All that said, there had to be qualified responses, and the main one was that the terrorists in the movie were not Islamic extremists as they had been in reality, but some dodgy authority figures pretending to be them as they had plans for a large amount of money hidden away in a high security bank vault. To ensure they got their mitts on it, they were staging a protest that would, in their scheming, turn into a riot on the big day, rather than aim to kill a large amount of people to make a point about... whatever point Islamic terrorists were trying to make. For some audiences this was a step too far, as the perpetrators of such dreadful events were not, as it was plain to see, part of a high concept French conspiracy.
But perhaps if there had been no attacks then the film would have been regarded as the lightweight action flick it was, more a showcase for the charms of Elba here apparently attempting to prove he could have been a great James Bond, but in fact proving the opposite as he put on an American accent and ditched any moves towards suavity. Not to say he couldn't have done something with the role, just not this, as there was a theme about overreaction to any criminal element by the law, be that genuine or mistakenly perceived, that would never have gone down well in a 007 instalment, however well it operated within the parameters of a paranoid thriller for the early twenty-first century. Indeed, the plot hinged on an example of fake police brutality to set off the protests, as nobody could tell the difference between the real thing and the staged one.

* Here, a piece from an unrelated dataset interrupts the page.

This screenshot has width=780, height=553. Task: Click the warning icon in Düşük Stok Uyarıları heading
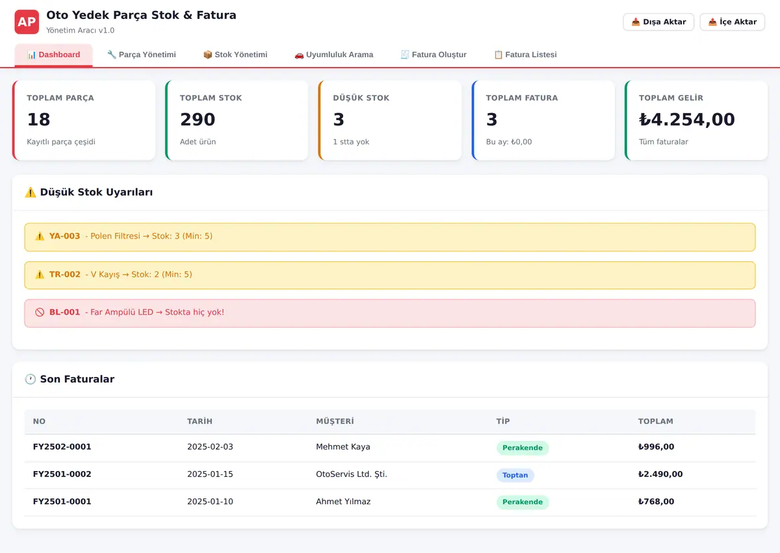[30, 192]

You could have noted there was a satirical aspect to the narrative that was largely neglected here, something about few caring about actual news and the fake variety (very current), but it was merely implemented as a means to get Briar teaming up with the falsely accused Mason and setting off to combat the bad guys. They were joined by the villains' stooge, Zoe (Charlotte Le Bon), who was supposed to leave a bomb in an empty office block till she realised there were innocent cleaners there and aborted her mission, about to throw the explosive in the Seine when Mason nicks the bag that contains it and shortly after throws it away himself - at a Metro station, where it explodes and kills bystanders. The film tended to make light of this character, but the fact remained people died because of his habitual lawbreaking, which made it difficult to warm to him, and equally towards Briar getting heavy-handed as the American agent who refuses to work with the French at all, ignoring the fact that sharing intelligence could have saved a lot of trouble. Despite these not thought through plot developments, the action was well presented by director James Watkins, and if you didn't think about it you might enjoy this; real life did tend to intrude, though. Music by Alex Heffes, with Elba doing a Dennis Waterman on the theme tune.